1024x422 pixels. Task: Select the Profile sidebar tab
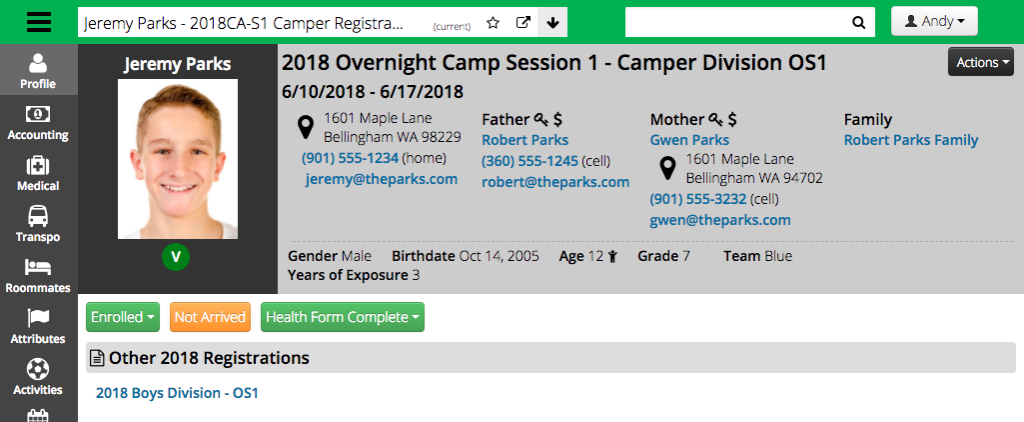click(38, 72)
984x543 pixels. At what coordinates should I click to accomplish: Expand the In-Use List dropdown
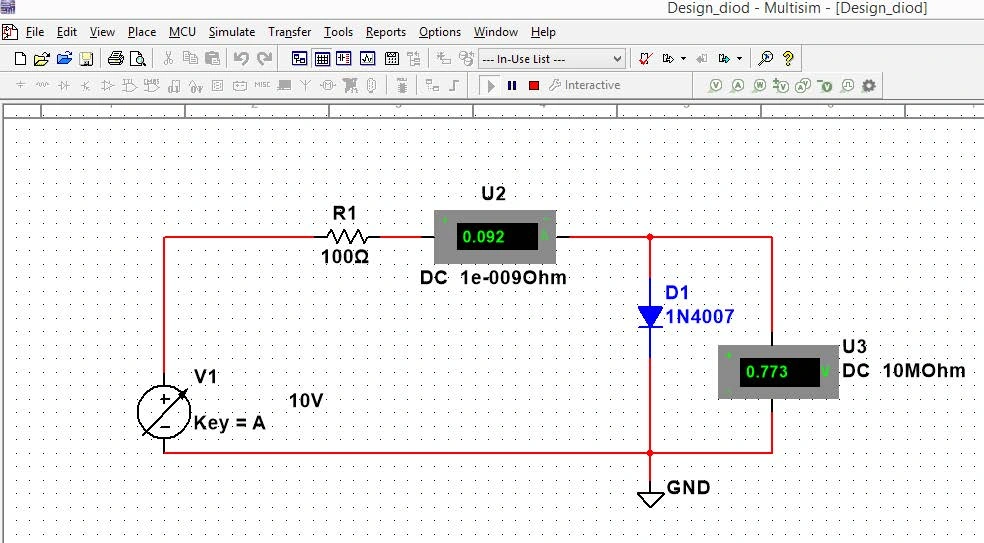point(616,59)
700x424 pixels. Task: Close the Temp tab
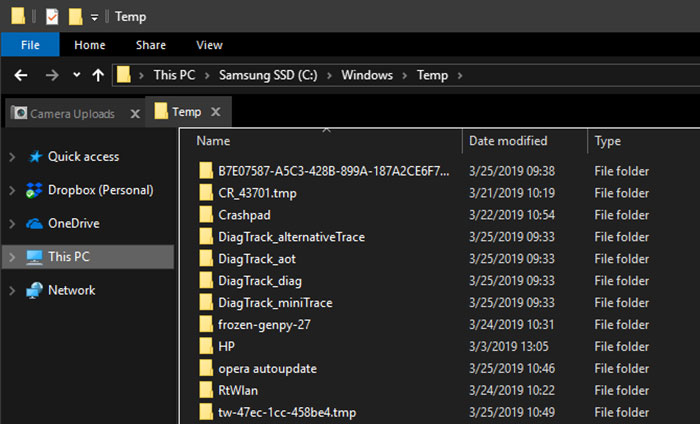point(217,112)
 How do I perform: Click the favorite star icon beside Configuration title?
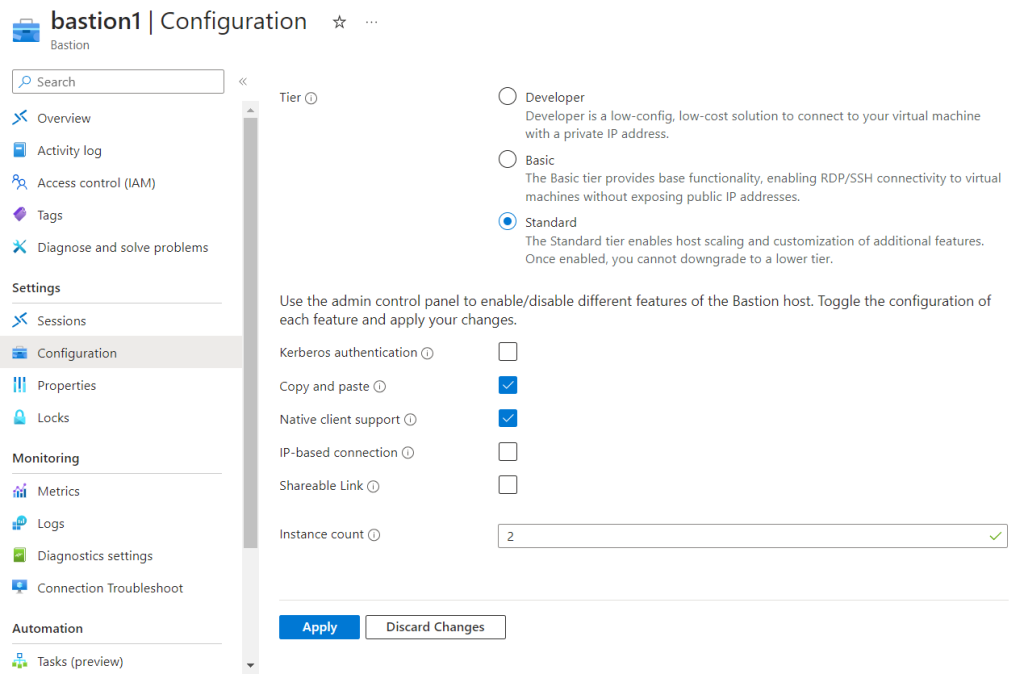tap(339, 22)
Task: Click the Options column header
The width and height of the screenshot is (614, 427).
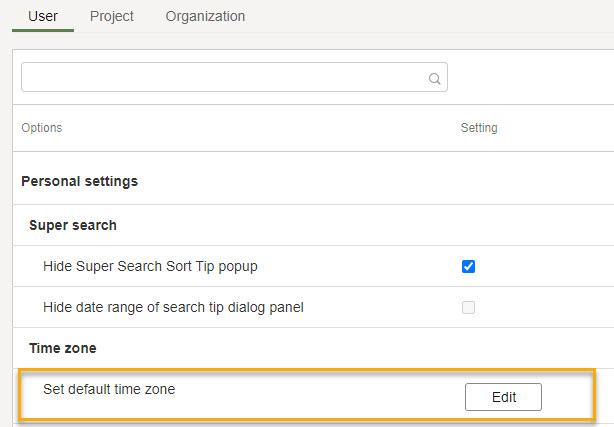Action: click(x=42, y=128)
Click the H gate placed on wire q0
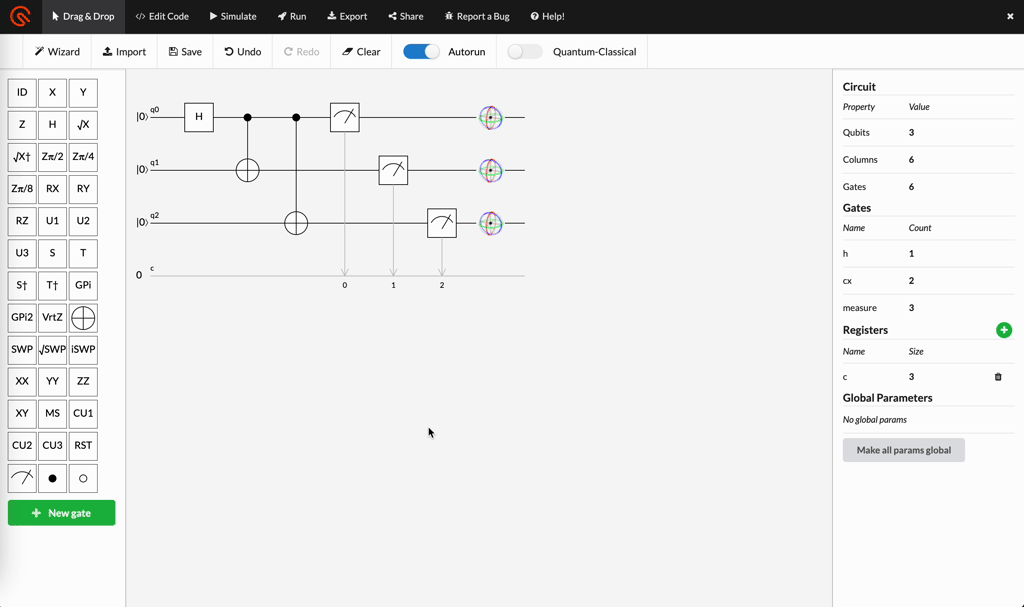Viewport: 1024px width, 607px height. coord(199,117)
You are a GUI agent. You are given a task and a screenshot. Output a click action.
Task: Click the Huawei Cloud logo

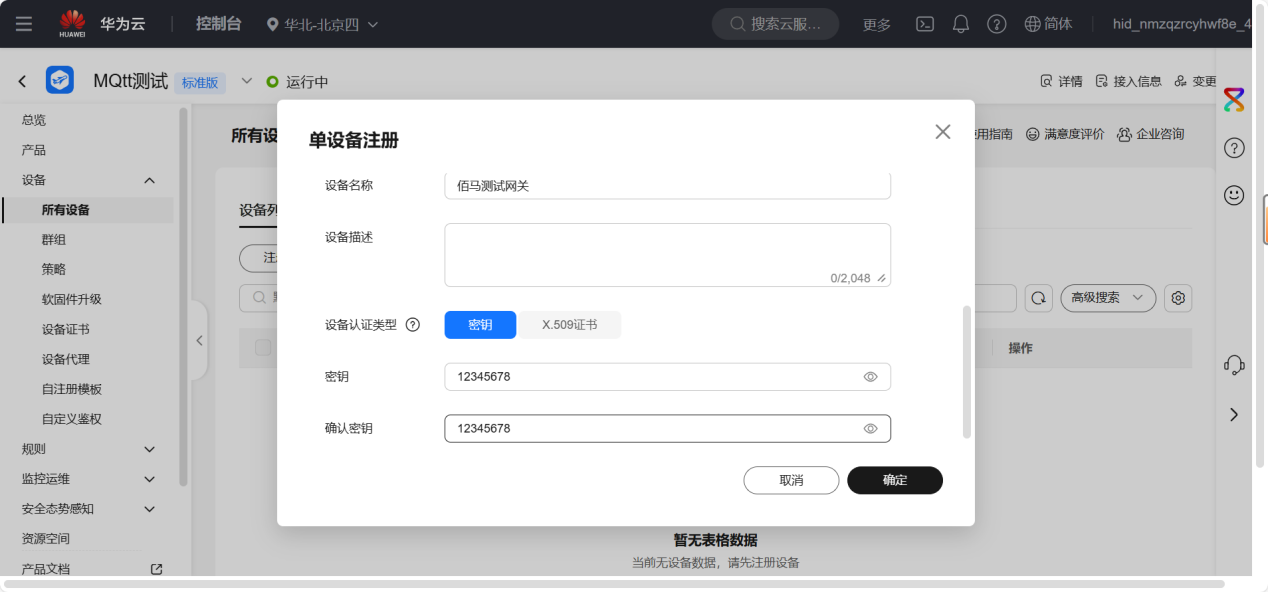coord(72,23)
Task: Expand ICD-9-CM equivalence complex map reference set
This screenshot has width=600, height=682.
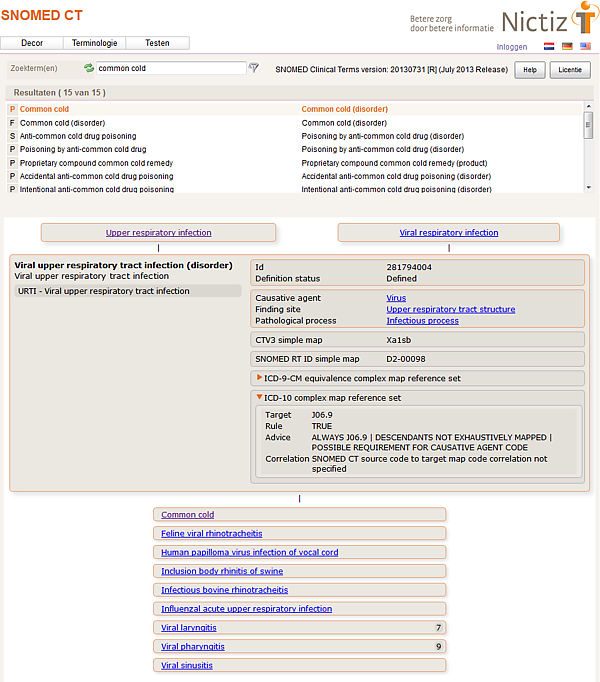Action: pyautogui.click(x=260, y=378)
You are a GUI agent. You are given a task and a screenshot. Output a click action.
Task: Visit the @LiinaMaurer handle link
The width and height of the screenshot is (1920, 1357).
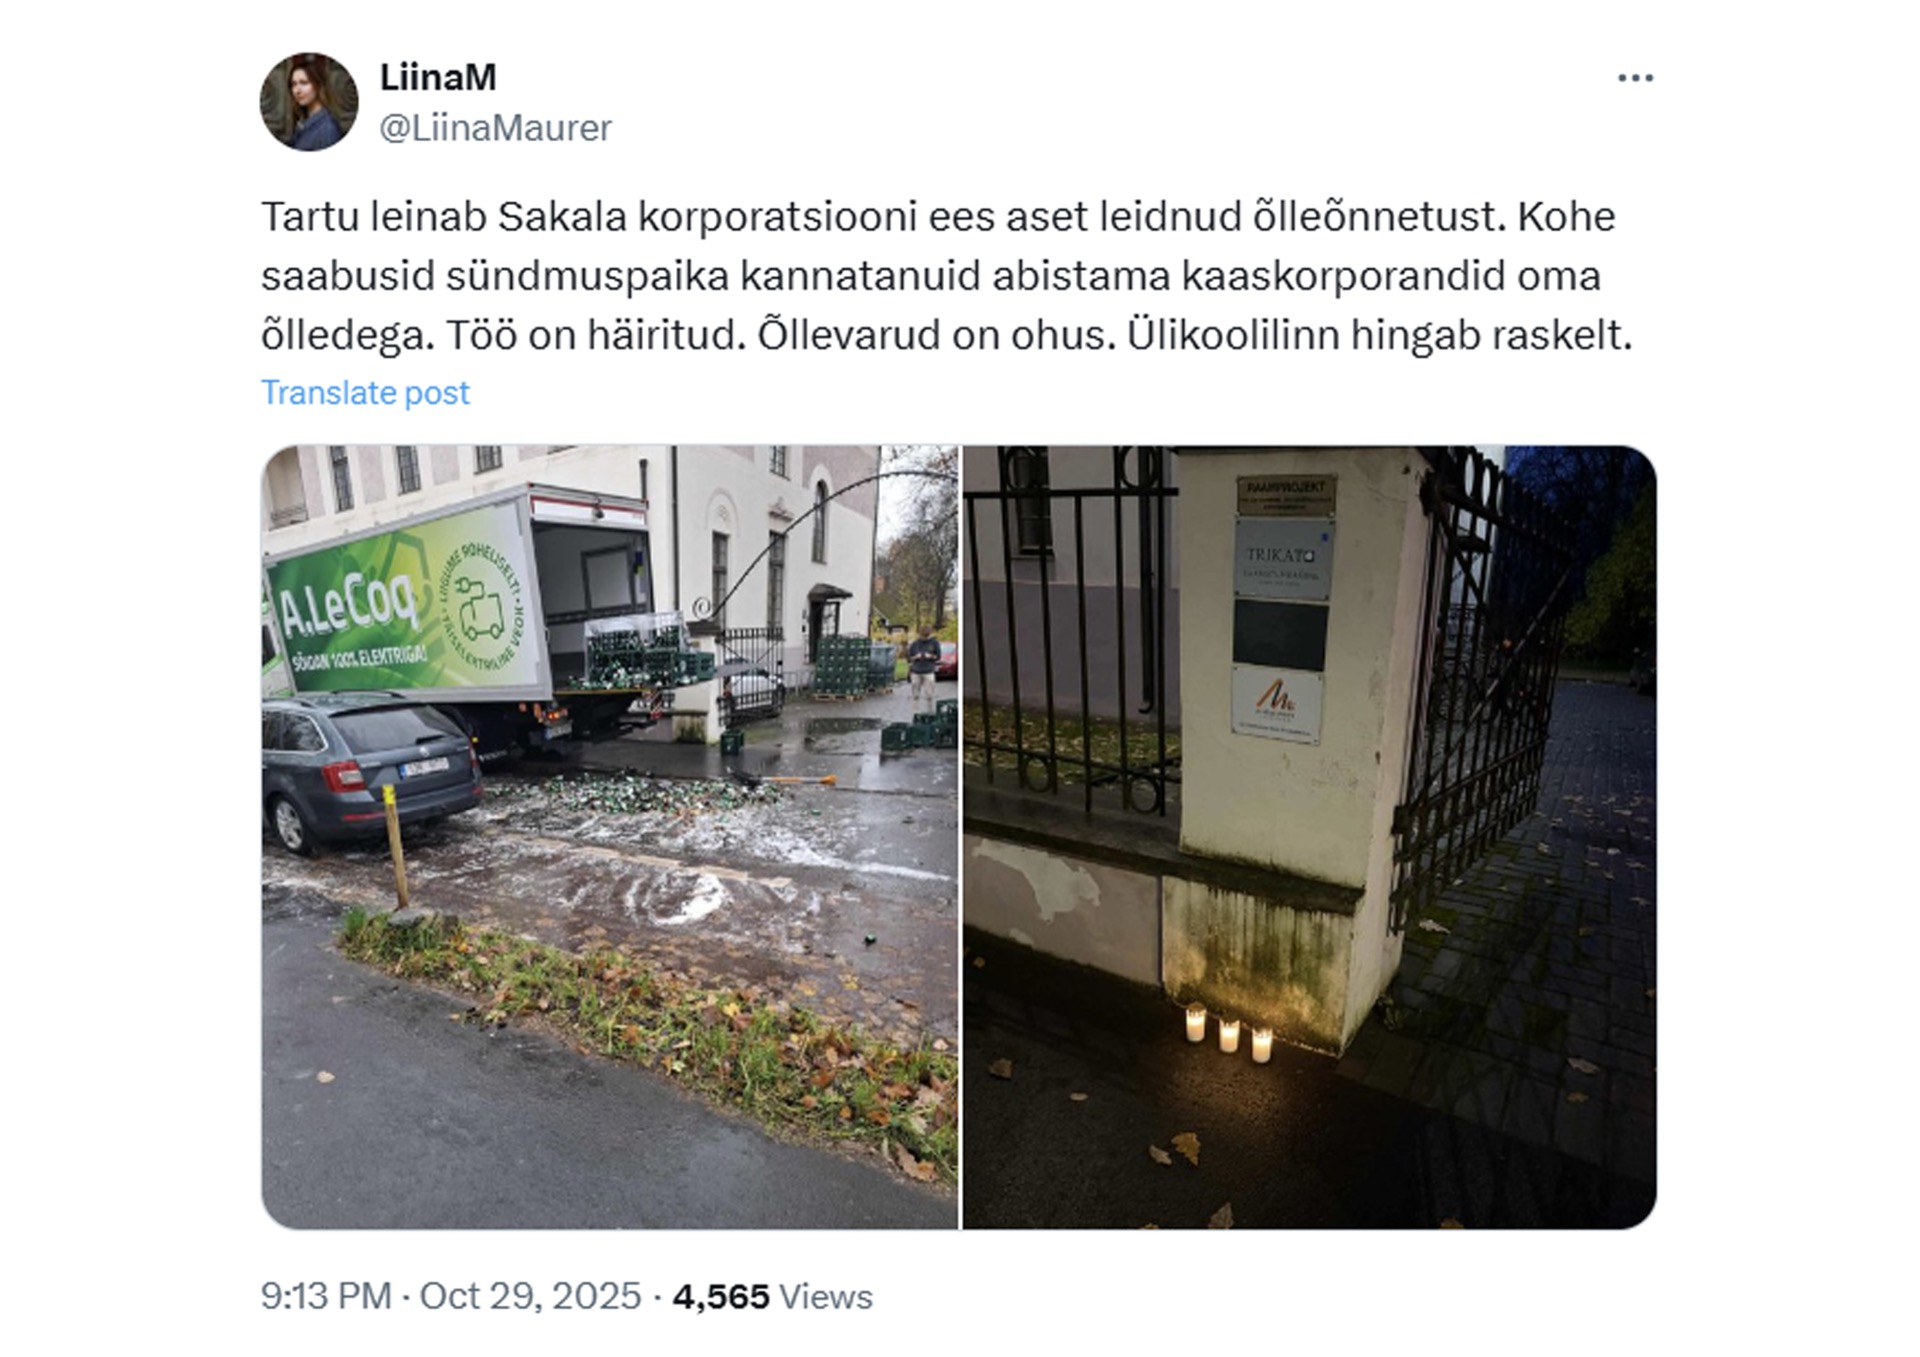click(x=495, y=128)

▶ TASK ITEM: Please retype every record exactly, leaving the pictures out.

▶ RESPONSE:
1024x422 pixels. Task: Select the Profile sidebar tab
click(38, 72)
984x543 pixels. At what coordinates should I click to accomplish: Expand the In-Use List dropdown
point(616,59)
700x424 pixels. Task: Close the Temp tab
point(217,112)
 How do I perform: Click the favorite star icon beside Configuration title?
tap(339, 22)
Task: Click the Options column header
The width and height of the screenshot is (614, 427).
Action: click(x=42, y=128)
Click the H gate placed on wire q0
Viewport: 1024px width, 607px height. coord(199,117)
You are a GUI agent. You are given a task and a screenshot. Output a click action.
Task: Click the Huawei Cloud logo

coord(72,23)
Task: Expand ICD-9-CM equivalence complex map reference set
This screenshot has width=600, height=682.
Action: pyautogui.click(x=260, y=378)
You are a GUI agent. You are given a task and a screenshot. Output a click action.
Task: Visit the @LiinaMaurer handle link
The width and height of the screenshot is (1920, 1357).
click(x=495, y=128)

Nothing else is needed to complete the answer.